[begin PROVIDED INFORMATION]

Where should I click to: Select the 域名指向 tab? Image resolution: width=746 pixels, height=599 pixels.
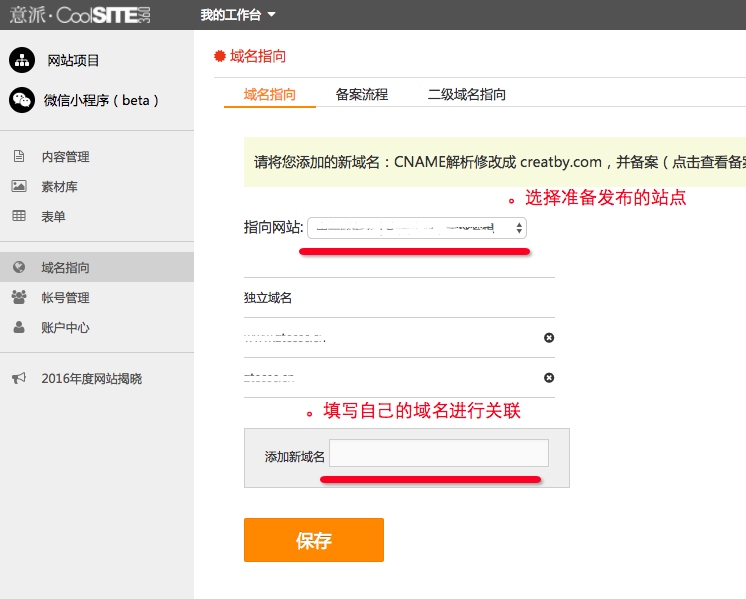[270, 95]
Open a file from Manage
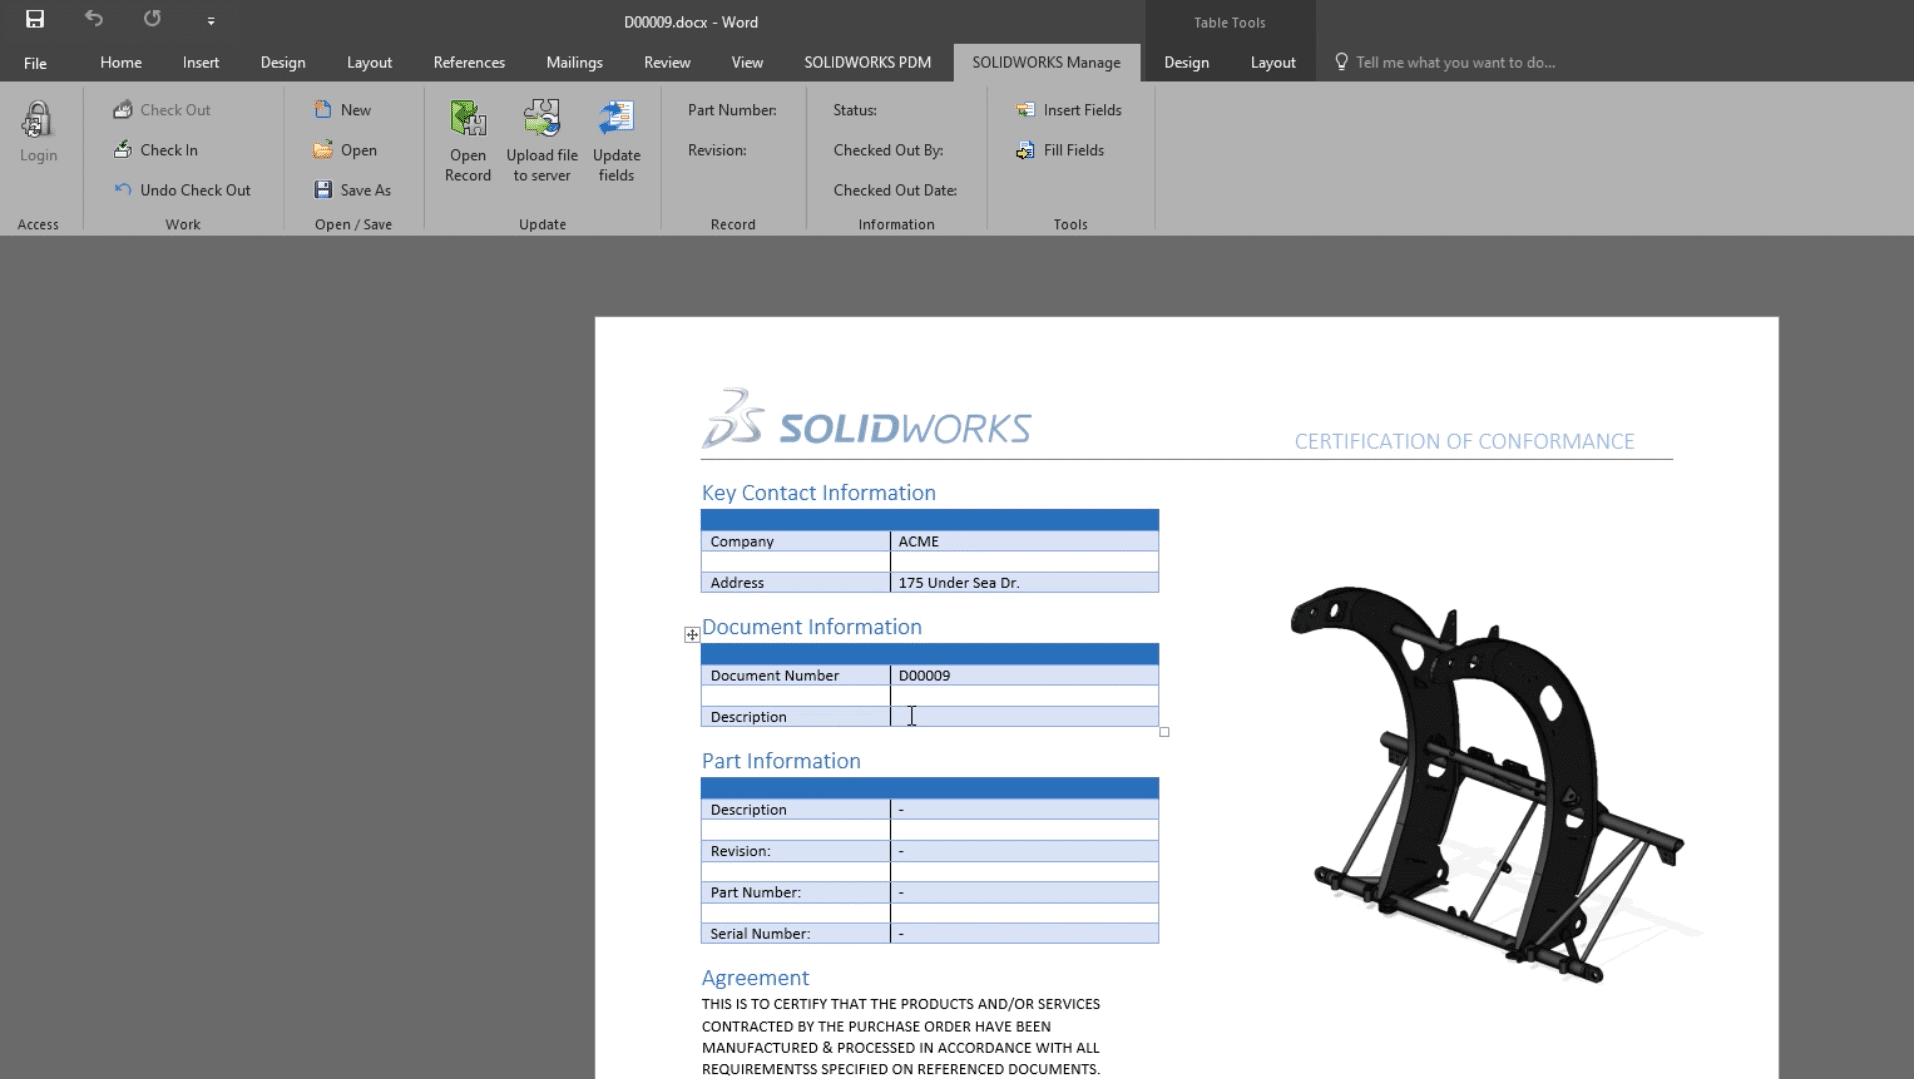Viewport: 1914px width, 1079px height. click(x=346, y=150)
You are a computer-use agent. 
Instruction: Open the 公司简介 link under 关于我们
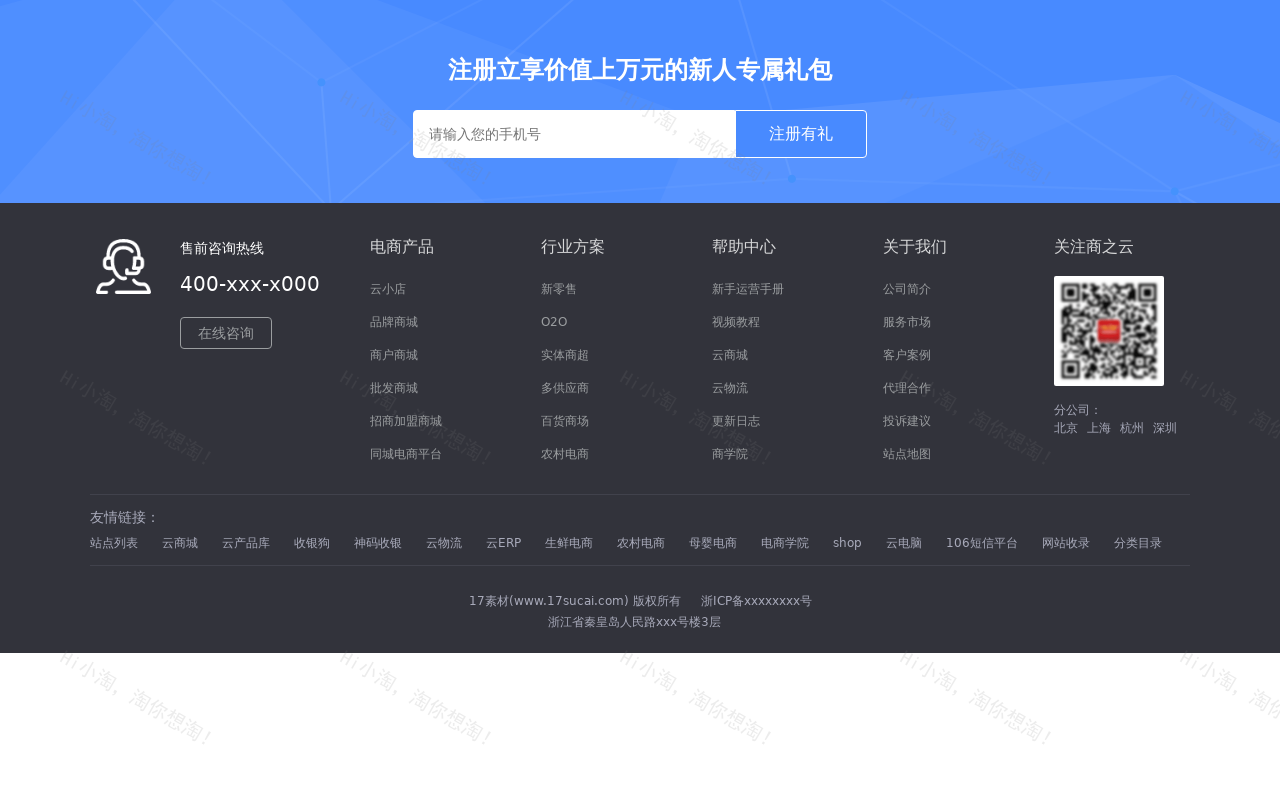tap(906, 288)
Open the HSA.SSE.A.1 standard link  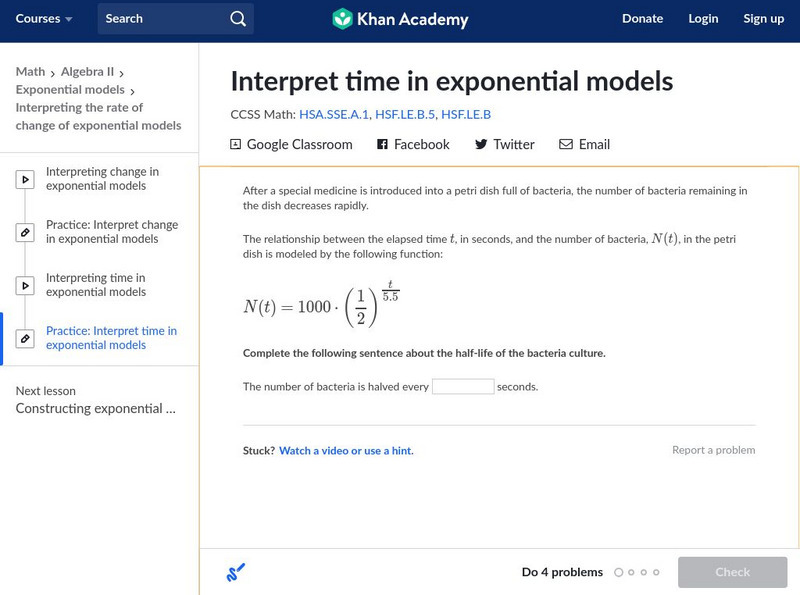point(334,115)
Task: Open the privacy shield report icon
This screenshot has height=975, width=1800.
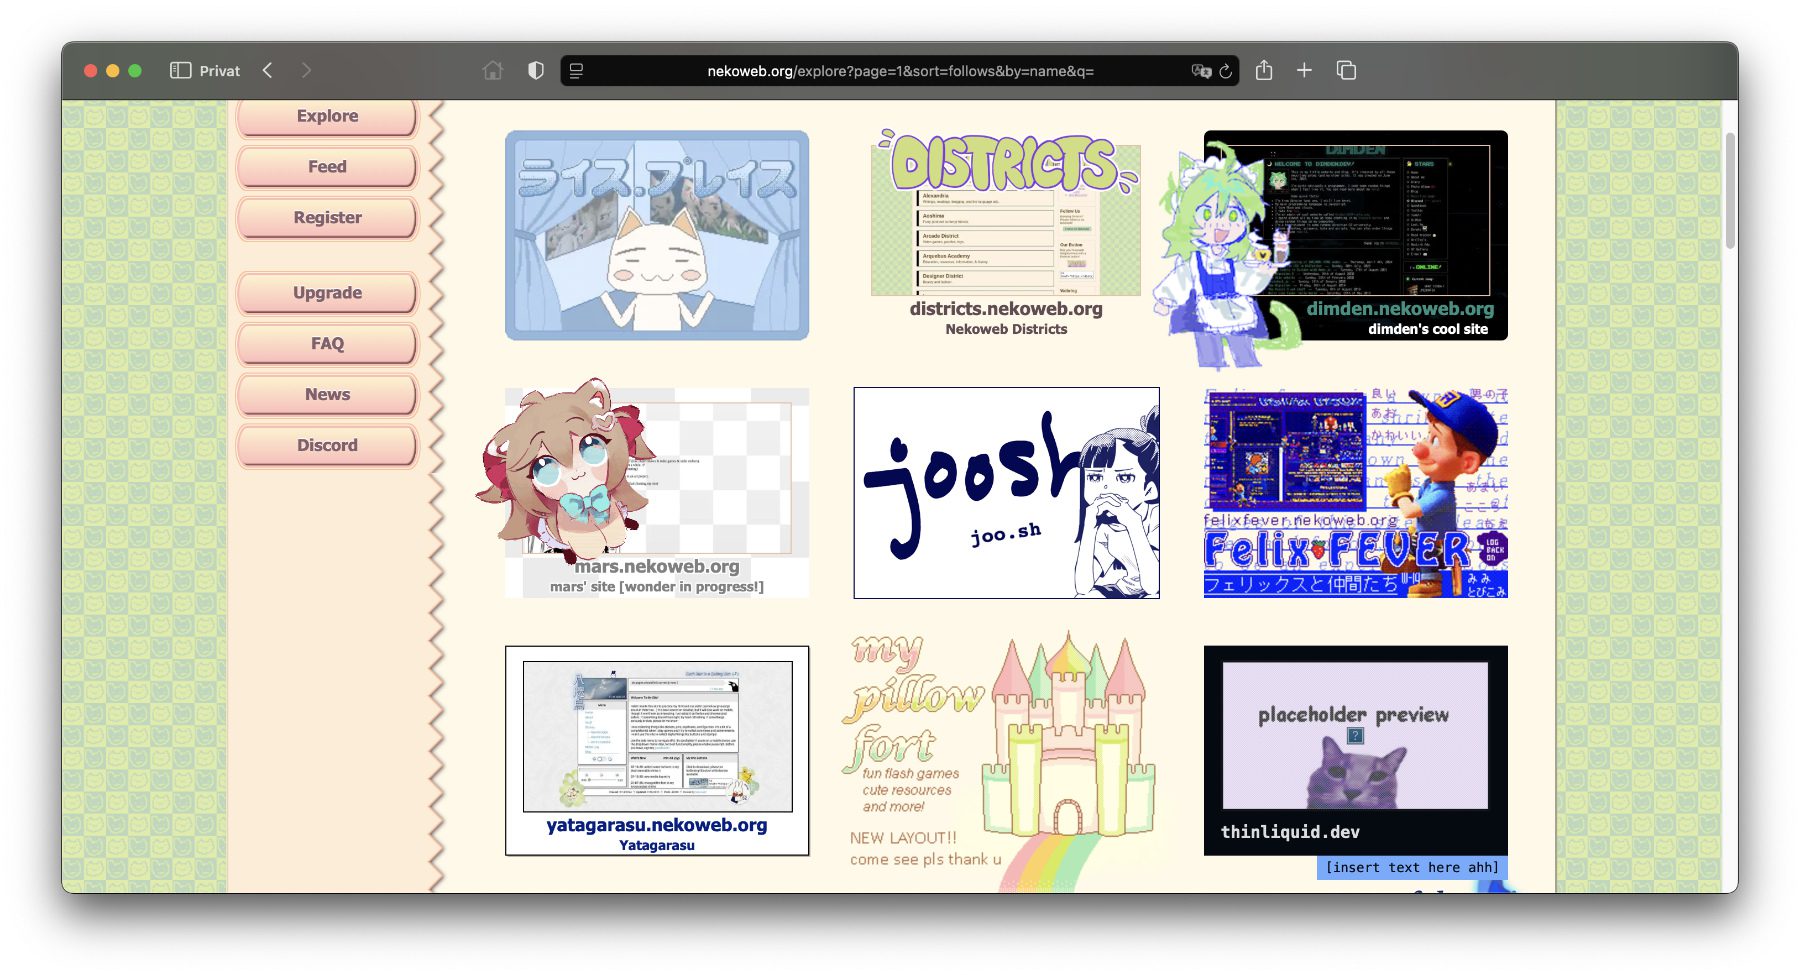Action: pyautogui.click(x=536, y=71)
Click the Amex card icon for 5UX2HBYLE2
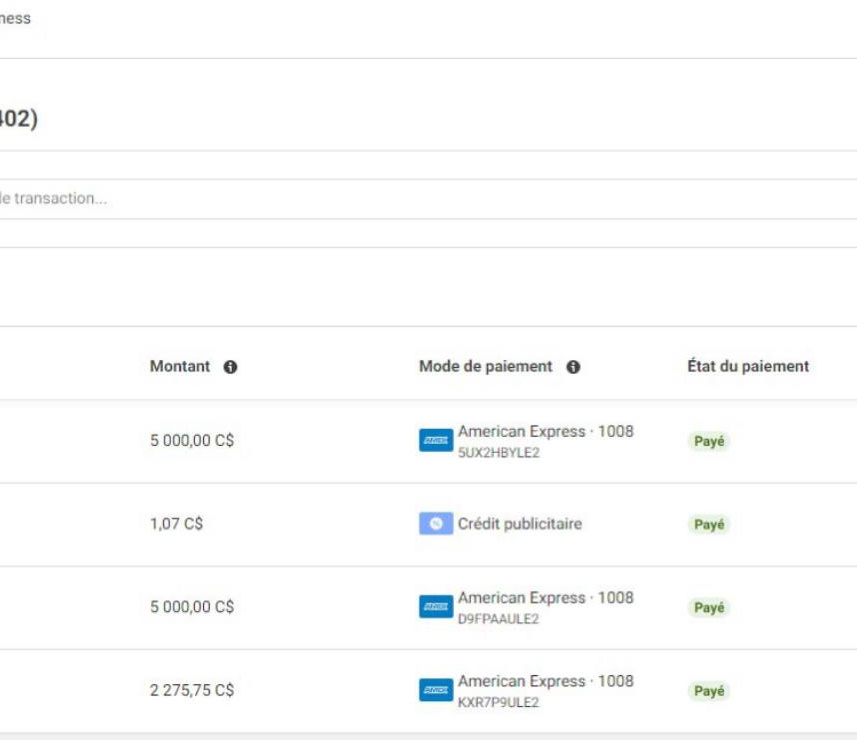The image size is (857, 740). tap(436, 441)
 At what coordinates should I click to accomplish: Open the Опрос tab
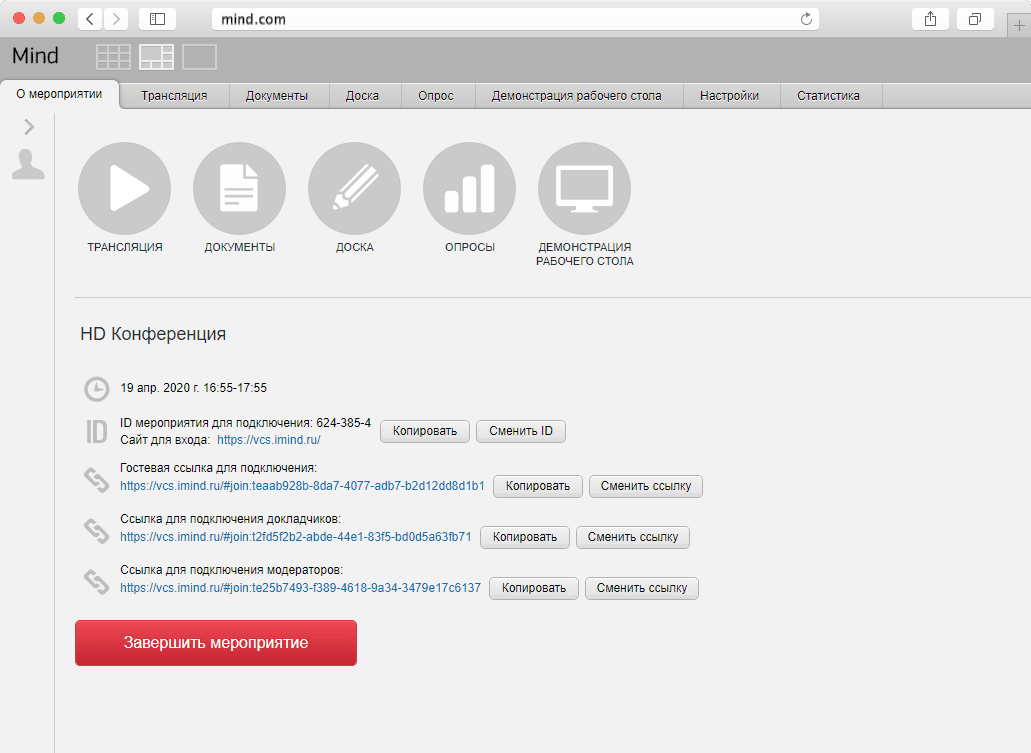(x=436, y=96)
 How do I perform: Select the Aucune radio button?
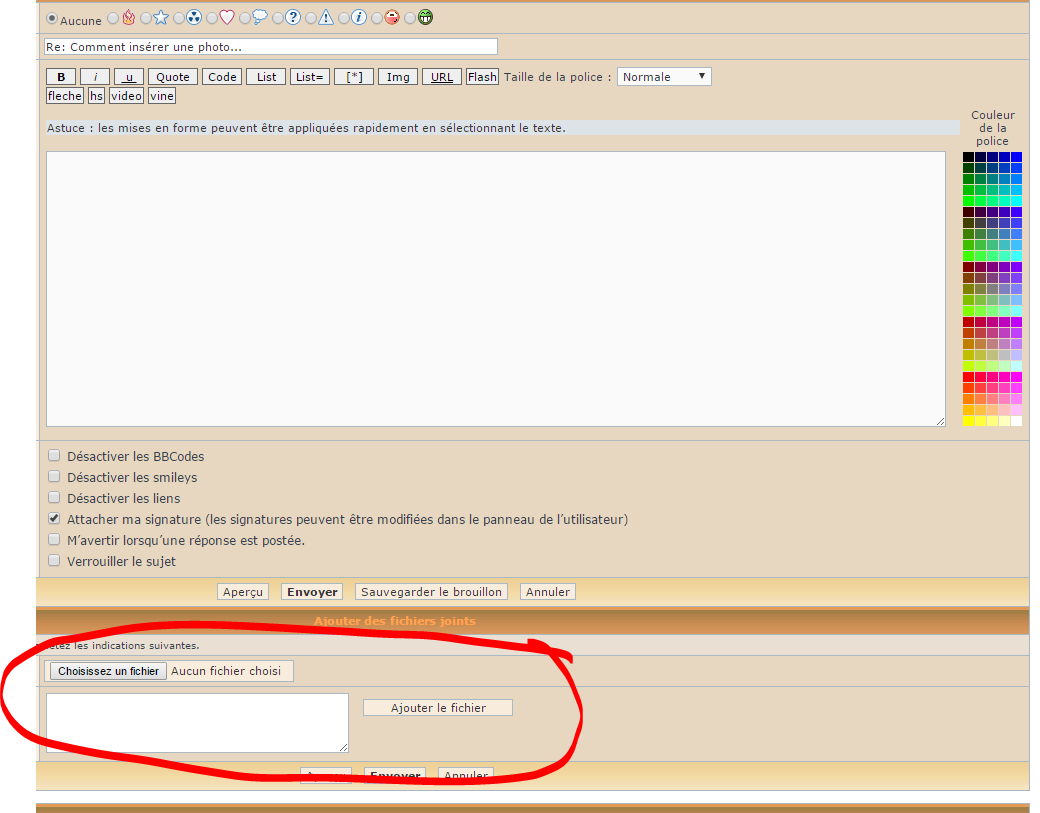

[end PROVIDED INFORMATION]

Return every line of the records above that contains the word "Select".

| FINAL ANSWER |
Where should I click to: Select the 域名指向 tab? Image resolution: width=746 pixels, height=599 pixels.
 How do I perform: Select the Aucune radio button?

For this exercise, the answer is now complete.